But they’re very big ifs. Lloyd runs the math incessantly in his head. The Master Rebel cost him $200,000, and drinks 95 litres of diesel a day. A license, if he had to buy his today, would be $160,000 more. Reese (who hopes to fish for himself eventually) earns at least $150 a day. Life raft, $1,000; electronics, $30,000. Insurance, traps, bait (500 pounds a day at 80 cents a pound): Lloyd figures it costs him $600 a day to fish. If he nets two-thirds of his (theoretical) gross, and doesn’t have any mechanical breakdowns, he still has to pay taxes.
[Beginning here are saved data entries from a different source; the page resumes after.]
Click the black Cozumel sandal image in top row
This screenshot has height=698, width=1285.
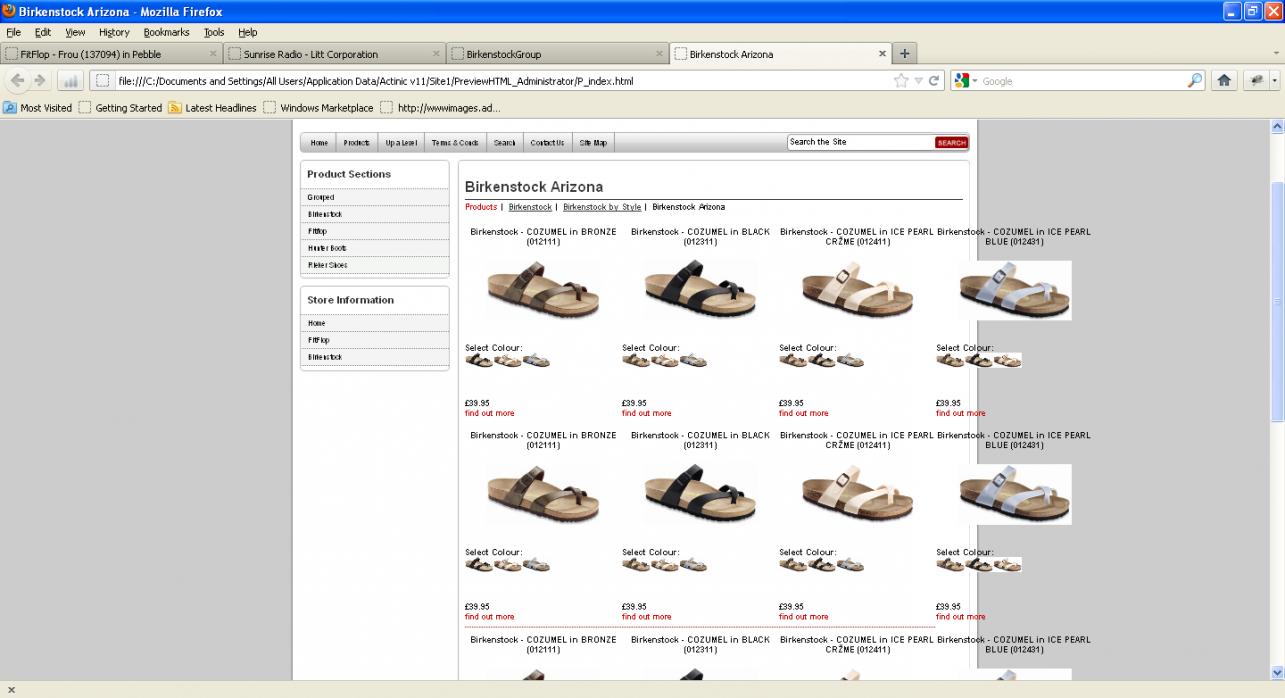coord(700,290)
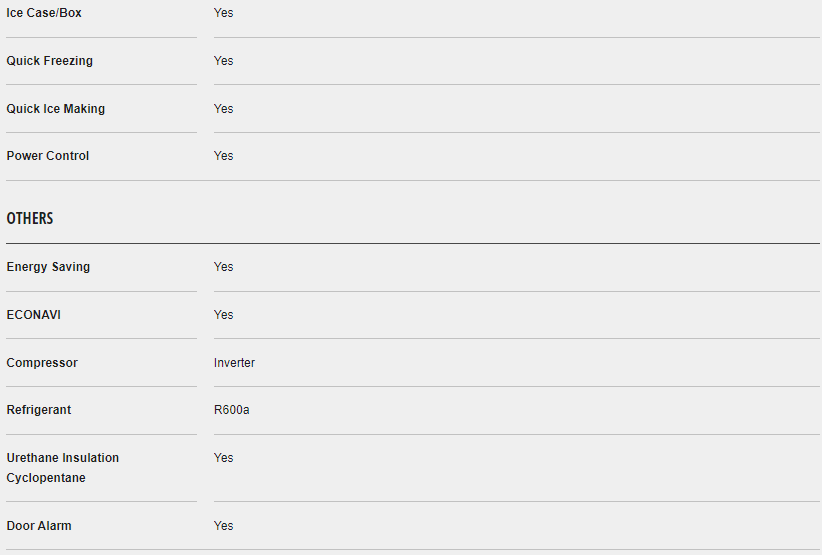Select the R600a refrigerant value
The image size is (822, 555).
[x=232, y=410]
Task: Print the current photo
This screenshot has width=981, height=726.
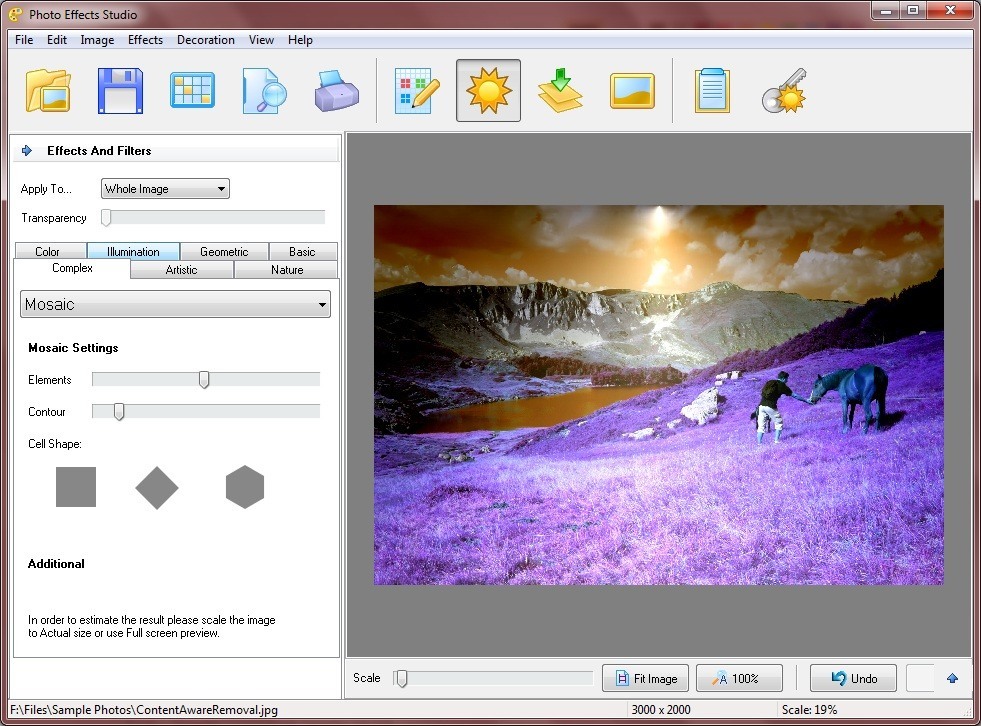Action: pos(337,89)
But nobody knows how long the lobster will last or what prices will do. (They have dropped and risen in the weeks since I went fishing with Lloyd.) That’s why, despite the bountiful harvest, he fishes swordfish in the summer, plows snow in the winter, and for a long time farmed wild blueberries.
“A dollar-a-pound drop doesn’t sound like much,” Reese says. “But on just a crate of lobsters, that’s $100 gone, like that.” It’s all a gamble. That’s part of what appeals to us about lobster, and part of what we pay for. It’s why Lloyd calls lobstering a racket.
Larry the lobster. (Ian Brown/The Globe and Mail)
Derek Stevens, the shore buyer at Lobsterworld, shows up at 1:40 p.m. to pick up Lloyd’s lobsters. It is Derek, in fact, who spots Larry in one of the cases and suggests he would make a fine homarus americanus to follow from trap to plate.
Derek’s been at work since 7 a.m. “Price is back up to $4, okay?” he says to Lloyd, almost as an afterthought, and hands him a piece of paper: 590 pounds, or $2,360.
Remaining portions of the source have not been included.